The final version of the programme (with the list of the accepted abstracts) is available here.

Welcome to HONOM 2013!

A very wide variety of processes in science, engineering and biology involve evolutionary PDE. Numerical simulations and predictions, particularly for scientific purposes, demand the use of accurate numerical methods for solving systems of time dependent partial differential equations. This is most evident in acoustics, when attempting to evolve weak signals for long distances and for long times or in the simulation of turbulent flow when attempting to capture small structures on relatively coarse grids. In addition to the classical requirement of conservation, of fundamental importance is high accuracy in both space and time for all processes involved (e.g. advection, reaction, diffusion, dispersion). However, as is well-known from Godunov’s theorem, accuracy of linear schemes greater than one brings in the Gibbs phenomenon, producing solutions with spurious oscillations. The real challenge is then to construct non-linear (non-oscillatory) schemes of high accuracy, even for solving linear problems.

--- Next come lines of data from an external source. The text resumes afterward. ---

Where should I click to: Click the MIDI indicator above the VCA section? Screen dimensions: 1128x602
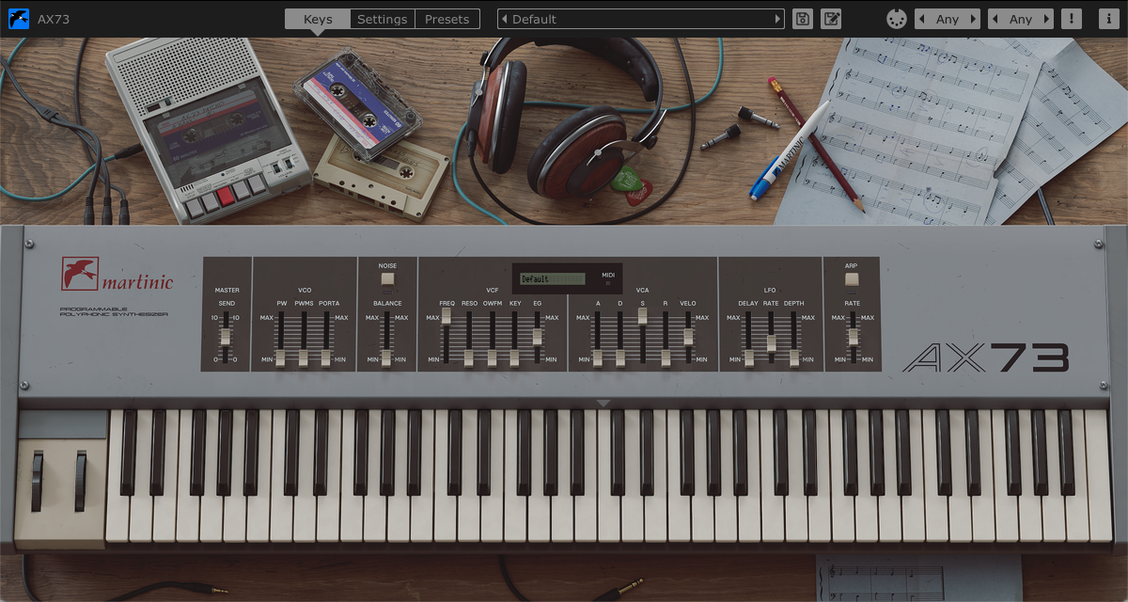[x=608, y=281]
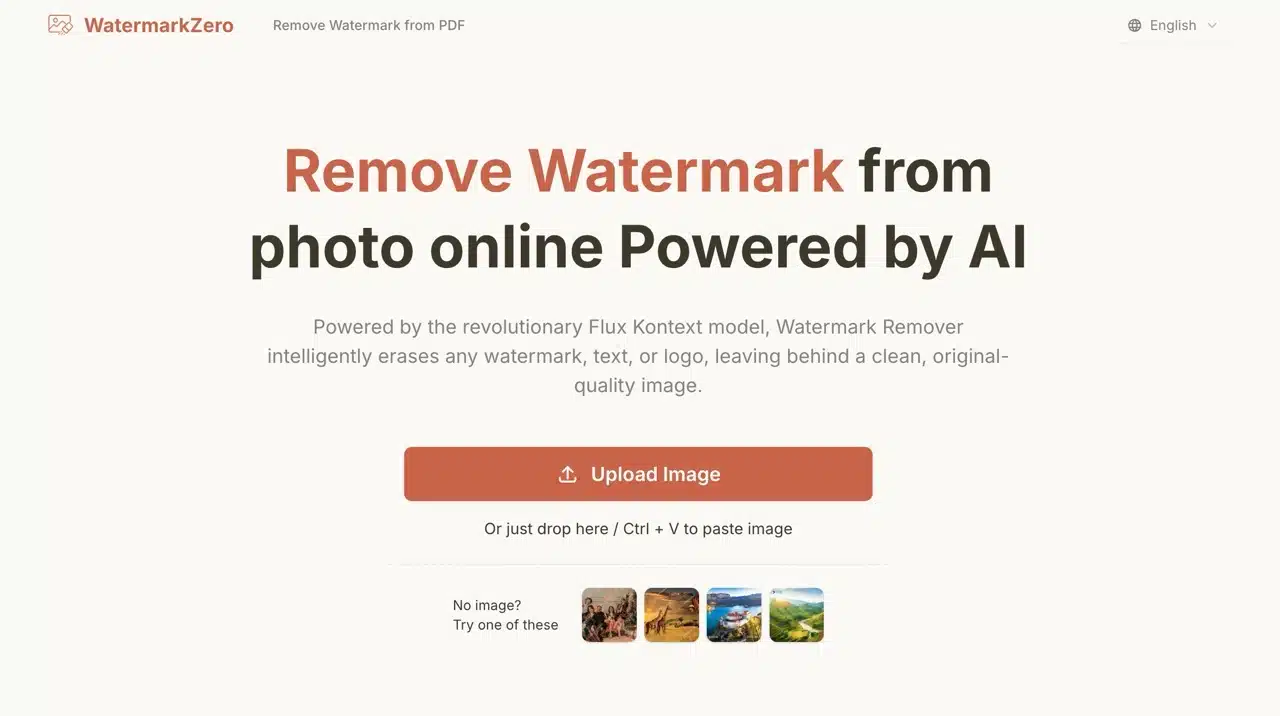
Task: Click the WatermarkZero logo icon
Action: [60, 25]
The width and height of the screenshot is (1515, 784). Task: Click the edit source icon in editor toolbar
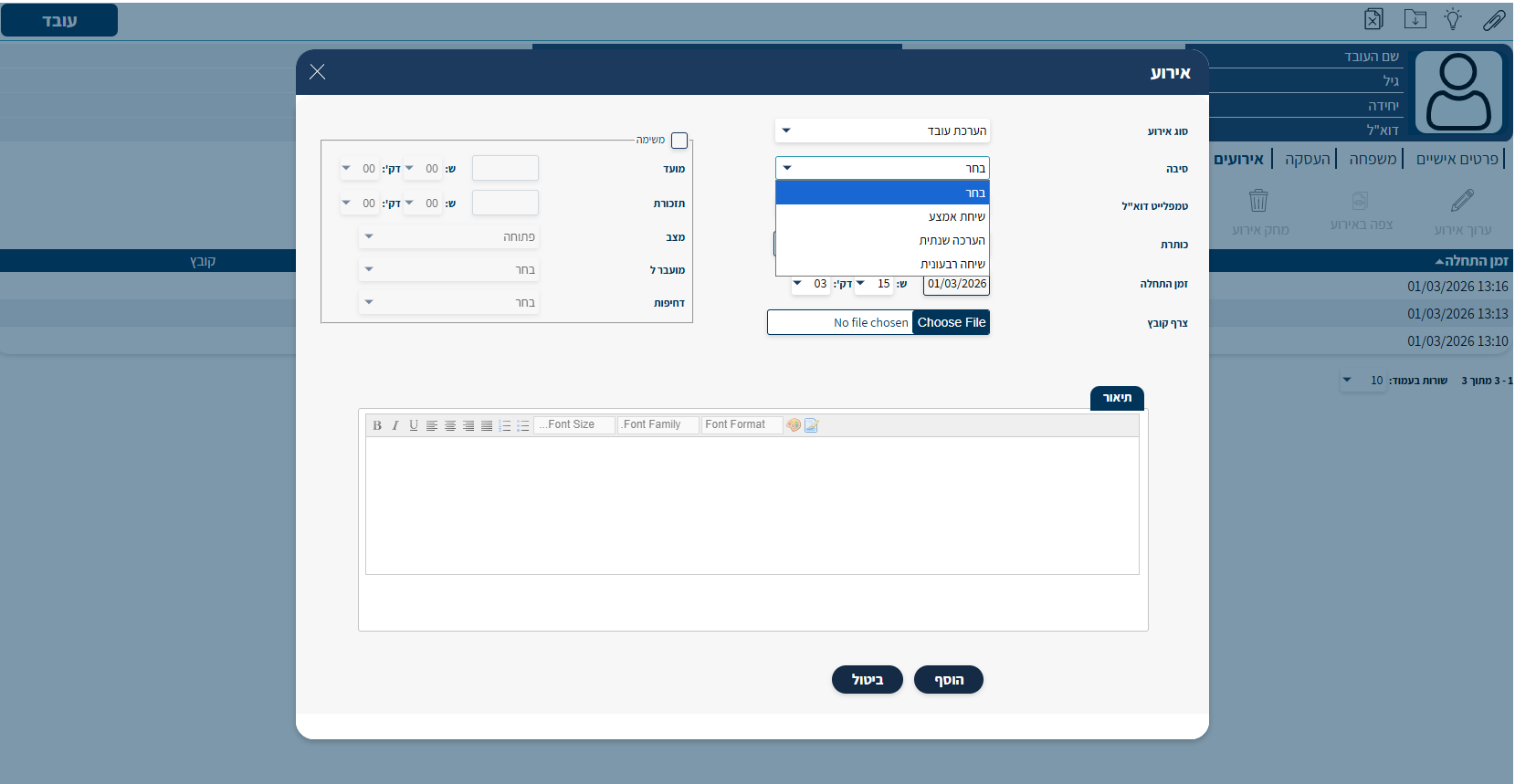[x=812, y=425]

Significant advances have been made in the last three decades on the construction of conservative, non-linear schemes of high order of accuracy in both space and time. These advances were pioneered by the family of TVD (Total Variation Diminishing) methods, by now a well-established approach that produces relatively simple and practical second-order schemes. To go beyond second-order, a high degree of sophistication is required. There are at present several approaches that, at least partially, fulfil some of the basic requirements. Examples include the ENO method and its variant the WENO method, the DG Finite Element methods, the ADER approach and the Residual Distribution method.

THEMES OF THE CONFERENCE

Algorithm design, analysis and applications of non-linear schemes of accuracy greater than two, following the finite difference, finite volume or finite element approaches, methods for unsteady problems, multiphase flows, plasma physics, multi-physics  applications, high-order mesh generation.